Saturday, October 13, 2012

Always Yes

My dear friends, the ones who will likely know me years from now, the ones who are totally unsurprised by my insistence that Hallowe'en should be a STAT holiday, my absolute devotion to wearing toques after Labour Day and my horrified, purely sociological fascination with the psychology behind the anime fantasy genre and how it simply would never have arisen in our agrarian-based North American culture because we just don't find fish sexy...

Anyone? Anyone at all?
Those are the ones who said yes.

Yes is a very powerful word. It is permission and much more than that, it is acceptance. 

Yes is...

... agreeing to stop the car so that the load of people I am designatedly driving home can play in a senior's fitness park at 2 AM, then joining in and cartwheeling insanely across the ball fields. 
... watching boring TLN programming/medical/relationship dramas and/or paying to see Sex and The City in the theatre and not commenting out loud about the lack of zombies or explosions. Or plot.
... epically awesome Hallowe'en parties and equally epically boring New Years ones.
... joining a charity to spend time with a busy friend.
... planning a theme for nearly every get-together, just to have a reason to wear heels and a boa.
... hours and hours of Spoons around my kitchen table.
... surfing on a day that is too rough and rainy to surf and seeing whales as reward for that foolishness.
... understanding that dogs are family.
... patiently sitting next to people watching Twilight as a drinking game in the back of a theatre and totally not punching them or anything. 
...  rescuing me from a prom date disaster by faking a foot injury and going to Tim Horton's instead. 
... agreeing that St Patrick's Day is a far better day on which to celebrate my birthday.
... a cartoon-marathon/cereal/pajama party for no reason. 
... breakfast for supper.
... climbing aboard a friend's tiny little ocean-bound speed boat to go buy oysters we could just as easily get at the market, despite my fear of sharks, drowning, and sharks that would drown me. Twice.
... a six hour, not a two hour, hike.

Yes is important. When you say yes to opportunities, you can expect to wind up somewhere unexpected, in my case often covered in glitter and wondering where all the feathers came from. More importantly, when you say yes to people, you find friends you never hoped to have and would not trade for all the handmade wool toques in Nepal.  

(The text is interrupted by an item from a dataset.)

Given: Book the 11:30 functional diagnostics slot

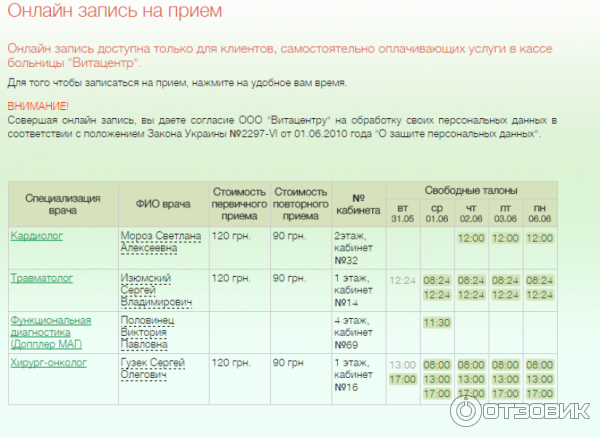Looking at the screenshot, I should (437, 323).
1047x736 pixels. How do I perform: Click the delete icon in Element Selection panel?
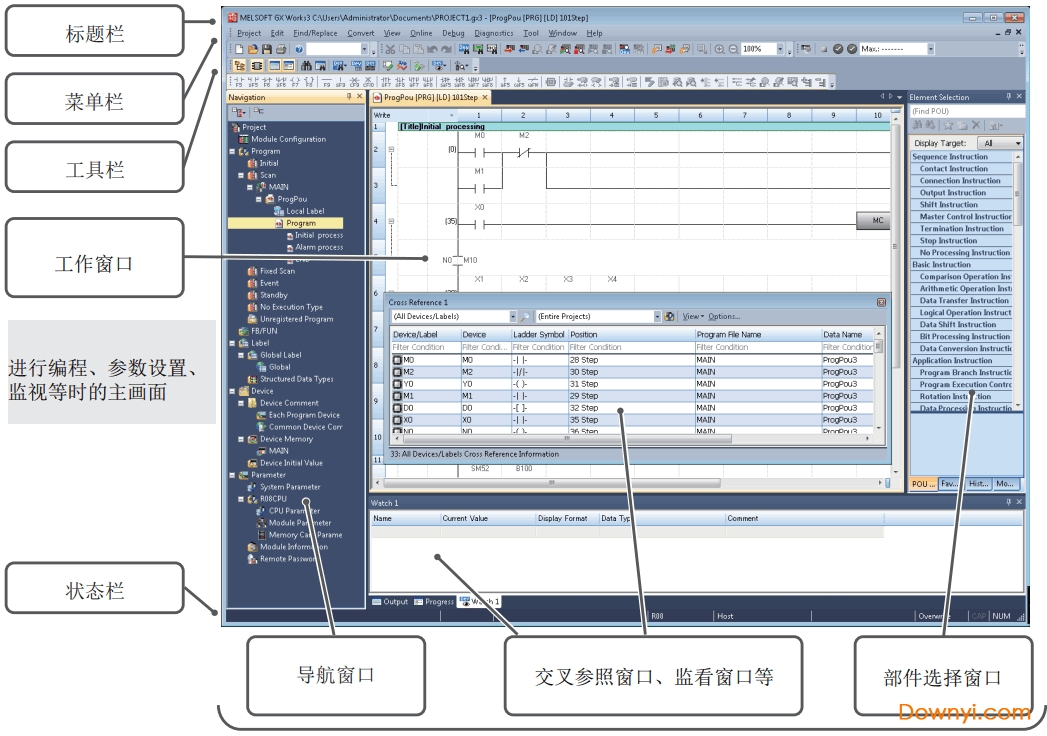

Sadly, I have occasionally missed it when someone was saying yes in the only way they knew how, and some of the people to whom I have said yes have replied no and I don't hold it against them.  Some have joyously, wonderfully, said yes to me in return and we are the better for it, despite decades or distance.

I said yes to a random group of people chance tossed together a few nights ago and now we aren't strangers anymore.  The surprising fact that the common denominator turned out to be 'Jesus Christ, Vampire Slayer' is just one of those coincidences which the Universe holds in store for those who say and hear yes. Isn't that wonderful?   


For friends who reminded me that before we had to put our house on the market and be all grown up and stuff, I used to say yes more often. Thank you for the reminder. And for Neighbour Lady, who I hope will say yes someday. If not to me than to someone else, someone she trusts not to judge her penchant for Sponge Bob pajama pants or her curious twisty-bun ponytail look that makes her ears stick out.